* TO DO
Return the items below from the line containing "You are a computer-use agent. 796x416 pixels." up to and including the line containing "click(x=1132, y=25)", copying each line unchanged and nothing else.
--- BEGIN ---
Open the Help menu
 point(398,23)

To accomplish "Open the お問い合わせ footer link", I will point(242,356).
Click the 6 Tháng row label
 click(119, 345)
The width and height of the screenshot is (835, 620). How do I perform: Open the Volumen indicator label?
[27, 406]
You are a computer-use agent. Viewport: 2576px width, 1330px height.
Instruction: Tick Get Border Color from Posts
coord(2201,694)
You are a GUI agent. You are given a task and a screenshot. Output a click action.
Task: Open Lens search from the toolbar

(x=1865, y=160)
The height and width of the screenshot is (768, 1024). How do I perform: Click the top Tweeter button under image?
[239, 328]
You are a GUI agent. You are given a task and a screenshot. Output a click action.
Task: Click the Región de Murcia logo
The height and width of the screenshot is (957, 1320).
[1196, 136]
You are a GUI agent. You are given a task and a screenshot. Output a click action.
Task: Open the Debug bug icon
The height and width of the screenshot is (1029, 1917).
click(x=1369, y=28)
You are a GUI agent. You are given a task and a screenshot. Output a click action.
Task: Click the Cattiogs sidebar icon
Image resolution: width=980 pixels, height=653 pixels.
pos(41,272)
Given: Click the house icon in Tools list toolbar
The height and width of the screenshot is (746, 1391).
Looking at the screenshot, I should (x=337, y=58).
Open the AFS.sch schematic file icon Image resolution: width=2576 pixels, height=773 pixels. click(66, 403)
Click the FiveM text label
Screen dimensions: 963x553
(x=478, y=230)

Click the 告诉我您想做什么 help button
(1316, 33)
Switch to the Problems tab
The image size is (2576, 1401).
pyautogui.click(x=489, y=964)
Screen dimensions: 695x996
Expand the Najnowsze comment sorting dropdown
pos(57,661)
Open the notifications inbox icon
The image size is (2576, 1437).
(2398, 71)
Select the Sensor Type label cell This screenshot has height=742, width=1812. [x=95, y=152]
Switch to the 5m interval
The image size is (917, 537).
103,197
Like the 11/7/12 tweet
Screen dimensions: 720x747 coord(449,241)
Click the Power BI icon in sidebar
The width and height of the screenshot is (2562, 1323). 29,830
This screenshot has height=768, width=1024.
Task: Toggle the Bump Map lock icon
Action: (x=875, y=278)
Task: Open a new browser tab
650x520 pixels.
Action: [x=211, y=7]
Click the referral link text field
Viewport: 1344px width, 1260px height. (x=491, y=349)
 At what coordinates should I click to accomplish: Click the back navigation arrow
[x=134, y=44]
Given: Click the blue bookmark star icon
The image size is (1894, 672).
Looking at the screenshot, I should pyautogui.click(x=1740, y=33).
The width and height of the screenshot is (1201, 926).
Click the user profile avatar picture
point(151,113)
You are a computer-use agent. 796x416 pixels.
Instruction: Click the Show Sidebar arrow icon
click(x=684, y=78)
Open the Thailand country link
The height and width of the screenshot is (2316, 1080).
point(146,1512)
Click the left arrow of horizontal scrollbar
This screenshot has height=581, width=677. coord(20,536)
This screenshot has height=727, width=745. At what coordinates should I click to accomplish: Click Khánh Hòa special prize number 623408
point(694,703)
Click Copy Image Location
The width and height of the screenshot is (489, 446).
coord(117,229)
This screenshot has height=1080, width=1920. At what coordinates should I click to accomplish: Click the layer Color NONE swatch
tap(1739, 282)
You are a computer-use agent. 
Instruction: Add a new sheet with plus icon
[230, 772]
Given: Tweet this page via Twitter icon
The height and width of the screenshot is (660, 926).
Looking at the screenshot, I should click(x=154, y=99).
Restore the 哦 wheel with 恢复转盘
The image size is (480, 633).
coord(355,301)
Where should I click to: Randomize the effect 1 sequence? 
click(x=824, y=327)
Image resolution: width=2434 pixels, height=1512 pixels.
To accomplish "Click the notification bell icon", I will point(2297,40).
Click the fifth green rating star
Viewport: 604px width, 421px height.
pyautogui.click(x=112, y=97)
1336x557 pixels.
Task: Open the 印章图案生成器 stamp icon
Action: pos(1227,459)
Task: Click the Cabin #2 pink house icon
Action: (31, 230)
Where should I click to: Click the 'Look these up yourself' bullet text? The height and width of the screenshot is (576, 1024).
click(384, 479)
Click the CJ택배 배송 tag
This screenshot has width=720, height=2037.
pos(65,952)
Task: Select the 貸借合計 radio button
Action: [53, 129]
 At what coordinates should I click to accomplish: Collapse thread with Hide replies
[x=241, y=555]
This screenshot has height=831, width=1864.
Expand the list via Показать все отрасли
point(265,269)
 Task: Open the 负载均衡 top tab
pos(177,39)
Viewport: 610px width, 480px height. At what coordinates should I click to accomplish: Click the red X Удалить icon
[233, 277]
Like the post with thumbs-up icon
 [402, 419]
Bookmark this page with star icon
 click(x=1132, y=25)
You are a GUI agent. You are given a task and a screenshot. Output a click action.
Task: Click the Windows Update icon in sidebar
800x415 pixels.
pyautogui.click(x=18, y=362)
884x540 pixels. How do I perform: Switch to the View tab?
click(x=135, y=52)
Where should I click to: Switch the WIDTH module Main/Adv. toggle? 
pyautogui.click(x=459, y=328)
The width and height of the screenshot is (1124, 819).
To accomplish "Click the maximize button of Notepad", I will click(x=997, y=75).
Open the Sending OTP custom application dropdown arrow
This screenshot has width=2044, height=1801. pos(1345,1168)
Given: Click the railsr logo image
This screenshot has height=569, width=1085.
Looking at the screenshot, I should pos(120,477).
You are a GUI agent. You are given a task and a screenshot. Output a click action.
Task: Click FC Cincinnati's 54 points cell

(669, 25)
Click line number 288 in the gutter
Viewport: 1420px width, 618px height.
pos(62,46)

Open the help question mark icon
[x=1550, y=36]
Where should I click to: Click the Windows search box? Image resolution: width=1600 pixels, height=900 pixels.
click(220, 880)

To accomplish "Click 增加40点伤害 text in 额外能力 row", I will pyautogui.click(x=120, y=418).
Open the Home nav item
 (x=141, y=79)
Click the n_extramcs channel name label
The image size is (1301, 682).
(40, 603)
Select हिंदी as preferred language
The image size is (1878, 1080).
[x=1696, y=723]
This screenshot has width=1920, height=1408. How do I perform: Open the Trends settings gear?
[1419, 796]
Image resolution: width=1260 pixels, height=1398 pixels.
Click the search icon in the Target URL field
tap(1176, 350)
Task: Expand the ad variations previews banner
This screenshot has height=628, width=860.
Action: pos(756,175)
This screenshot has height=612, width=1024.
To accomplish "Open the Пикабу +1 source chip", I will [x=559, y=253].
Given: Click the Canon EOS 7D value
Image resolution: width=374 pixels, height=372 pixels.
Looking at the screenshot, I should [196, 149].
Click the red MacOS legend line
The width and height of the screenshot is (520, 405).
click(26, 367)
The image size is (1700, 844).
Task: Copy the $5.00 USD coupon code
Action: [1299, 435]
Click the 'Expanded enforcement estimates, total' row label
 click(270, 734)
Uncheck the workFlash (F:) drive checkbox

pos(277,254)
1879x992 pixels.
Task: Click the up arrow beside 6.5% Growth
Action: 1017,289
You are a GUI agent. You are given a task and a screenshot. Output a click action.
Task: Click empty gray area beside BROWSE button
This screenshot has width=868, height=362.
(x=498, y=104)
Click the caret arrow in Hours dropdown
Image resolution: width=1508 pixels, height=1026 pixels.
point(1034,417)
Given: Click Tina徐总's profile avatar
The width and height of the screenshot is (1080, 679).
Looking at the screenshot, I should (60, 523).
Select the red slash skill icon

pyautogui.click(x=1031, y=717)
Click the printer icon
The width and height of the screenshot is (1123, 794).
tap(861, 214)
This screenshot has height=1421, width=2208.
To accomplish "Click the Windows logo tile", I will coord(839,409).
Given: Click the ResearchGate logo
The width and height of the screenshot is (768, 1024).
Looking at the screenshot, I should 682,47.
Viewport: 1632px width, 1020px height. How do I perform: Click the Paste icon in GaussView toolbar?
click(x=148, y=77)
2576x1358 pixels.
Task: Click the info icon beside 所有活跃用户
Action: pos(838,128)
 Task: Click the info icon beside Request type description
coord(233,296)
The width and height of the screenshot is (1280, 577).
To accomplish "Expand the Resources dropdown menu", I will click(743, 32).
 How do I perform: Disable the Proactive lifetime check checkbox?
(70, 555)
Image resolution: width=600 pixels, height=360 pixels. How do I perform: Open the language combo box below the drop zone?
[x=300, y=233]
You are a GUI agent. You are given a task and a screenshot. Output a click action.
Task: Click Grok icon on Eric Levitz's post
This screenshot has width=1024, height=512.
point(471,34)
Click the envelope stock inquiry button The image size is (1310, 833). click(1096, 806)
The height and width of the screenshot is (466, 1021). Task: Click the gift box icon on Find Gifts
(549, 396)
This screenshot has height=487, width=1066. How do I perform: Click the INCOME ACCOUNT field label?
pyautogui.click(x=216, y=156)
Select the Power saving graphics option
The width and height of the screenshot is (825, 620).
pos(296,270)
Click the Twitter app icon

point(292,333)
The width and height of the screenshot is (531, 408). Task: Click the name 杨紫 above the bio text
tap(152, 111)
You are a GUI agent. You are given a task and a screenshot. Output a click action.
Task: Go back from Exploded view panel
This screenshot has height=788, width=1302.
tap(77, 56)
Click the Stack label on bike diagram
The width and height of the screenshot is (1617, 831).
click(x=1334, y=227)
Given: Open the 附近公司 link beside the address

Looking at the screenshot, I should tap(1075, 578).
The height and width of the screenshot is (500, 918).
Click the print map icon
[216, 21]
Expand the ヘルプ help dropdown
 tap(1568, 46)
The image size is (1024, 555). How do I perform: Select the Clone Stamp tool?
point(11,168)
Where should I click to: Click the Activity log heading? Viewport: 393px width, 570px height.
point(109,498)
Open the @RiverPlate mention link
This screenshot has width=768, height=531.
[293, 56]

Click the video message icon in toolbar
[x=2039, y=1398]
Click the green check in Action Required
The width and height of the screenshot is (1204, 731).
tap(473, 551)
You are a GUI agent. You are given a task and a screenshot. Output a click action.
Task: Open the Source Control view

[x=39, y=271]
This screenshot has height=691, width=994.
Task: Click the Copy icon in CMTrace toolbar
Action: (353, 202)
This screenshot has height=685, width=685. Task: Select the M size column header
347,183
--- END ---
* FULL ANSWER
You are a computer-use agent. 796x416 pixels.
Instruction: Click the Show Sidebar arrow icon
click(x=684, y=78)
Open the Thailand country link
The height and width of the screenshot is (2316, 1080).
point(146,1512)
Click the left arrow of horizontal scrollbar
This screenshot has height=581, width=677. coord(20,536)
This screenshot has height=727, width=745. At what coordinates should I click to accomplish: Click Khánh Hòa special prize number 623408
point(694,703)
Click Copy Image Location
The width and height of the screenshot is (489, 446).
coord(117,229)
This screenshot has height=1080, width=1920. At what coordinates should I click to accomplish: Click the layer Color NONE swatch
tap(1739, 282)
You are a computer-use agent. 
Instruction: Add a new sheet with plus icon
[230, 772]
Given: Tweet this page via Twitter icon
The height and width of the screenshot is (660, 926).
Looking at the screenshot, I should click(x=154, y=99).
Restore the 哦 wheel with 恢复转盘
The image size is (480, 633).
coord(355,301)
Where should I click to: Randomize the effect 1 sequence? 
click(x=824, y=327)
Image resolution: width=2434 pixels, height=1512 pixels.
To accomplish "Click the notification bell icon", I will point(2297,40).
Click the fifth green rating star
Viewport: 604px width, 421px height.
pyautogui.click(x=112, y=97)
1336x557 pixels.
Task: Open the 印章图案生成器 stamp icon
Action: pos(1227,459)
Task: Click the Cabin #2 pink house icon
Action: (31, 230)
Where should I click to: Click the 'Look these up yourself' bullet text? The height and width of the screenshot is (576, 1024).
click(384, 479)
Click the CJ택배 배송 tag
This screenshot has width=720, height=2037.
pos(65,952)
Task: Select the 貸借合計 radio button
Action: [53, 129]
 At what coordinates should I click to accomplish: Collapse thread with Hide replies
[x=241, y=555]
This screenshot has height=831, width=1864.
Expand the list via Показать все отрасли
point(265,269)
 Task: Open the 负载均衡 top tab
pos(177,39)
Viewport: 610px width, 480px height. At what coordinates should I click to accomplish: Click the red X Удалить icon
[233, 277]
Like the post with thumbs-up icon
 [402, 419]
Bookmark this page with star icon
 click(x=1132, y=25)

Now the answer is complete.